Augury Labs is a project that provides developers with experimental tools and an instrumentation framework used to profile, inspect and troubleshoot Angular applications.
Augury Labs
is a new instrumentation & inspection framework for Angular
applications that allows for easy installation of specialized developer tools. We have recently
released the Performance Profiler Plugin
, which can help you tune the performance of your
applications by providing insights into the following:
- Details of Angular change detection & instability periods
- When zone.js tasks occur and what triggered them
- Component tree details for each instability period (structure, added, removed, etc.)
- When and how long change detection took with a breakdown for individual components
- A detailed timeline to illustrate and explore correlations
After installing and configuring the npm packages, you can run
your app while augury-labs
collects raw data about the runtime characteristics of your application.
This raw data is then processed into more meaningful information that you can explore to gain
valuable insights into your applications runtime behaviour.
In the spirit of the Augury DevTool Extension we set out to help Angular developers better understand how their applications are running and provide insights into how they can make them better. Augury labs is a culmination of these idea and distrubted as a set of npm packages & plugin system. We hope you find it useful!
For more information about how this works, please read the architecture guide.
NOTE: This tool is still experimental. Feedback is greatly appreciated 😄
- @augury/core - The main package responsible for collecting raw data and communicating with registered plugins. Also contains the core bootstrap procedure that injects the instrumentation code into your application.
- @augury/performance-profiler-plugin -
Opens a popup window dashboard, displaying the execution of your app as a timeline graph,
showing the interaction between
Zone.js
tasks, Angular's stability cycles & change detection.
To setup augury-labs
in your application you have two alternatives.

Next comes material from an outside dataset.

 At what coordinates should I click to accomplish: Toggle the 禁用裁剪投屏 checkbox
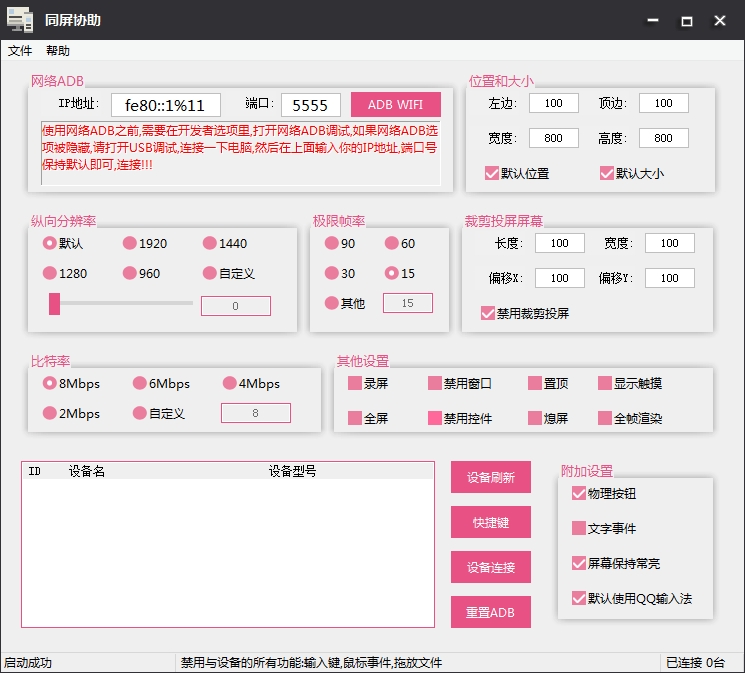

NOTE: The following assumes your application is a standard Angular CLI setup.
Using the Angular CLI ng add
command will install the correct dependencies, perform the necessary configuration and execute initialization code.
ng add @augury/schematics
DISCLAIMER: This assumes your application are using the Angular Devkit 6+
To setup and install Augury manually, follow the manual installation.
Here are some other unpublished experimental plugins:
- Unit Tester - Proof of concept which allows programmatic access
to
@augury/core
to be used ine2e
tests. This could be used to check for acceptable thresholds of runtime behaviour in specific areas of your application.
Have other ideas? See our CONTRIBUTING guide.
If your having trouble running augury-labs
, please submit a GitHub Issue.
-
Lazy loaded modules cannot currently be instrumented due to how
augury-labs
wraps the Angular boostrap process. See GitHub Issue. -
Large component trees can cause some performance issues. We are looking into ways to mitigate this. You can use the start & pause recording buttons on the specific areas you would like to profile. This will help reduce the performance impact to shorter profiling periods.
-
Because the bootstrap code in this
main.augury.ts
file is different from Angular's bootstrap code you may need to tell the Angular CLI builder where is the main module of your application, adding a"entryModule": "./app/app.module#AppModule"
to the"angularCompilerOptions"
object of your application'stsconfig.json
file. Replace the path and name of the module if you changed it from the defaults.
We'd love to have your helping hand on augury-labs
! See CONTRIBUTING.md for
more information on what we're looking for and how to get started.
Augury Labs is open source software licensed as MIT.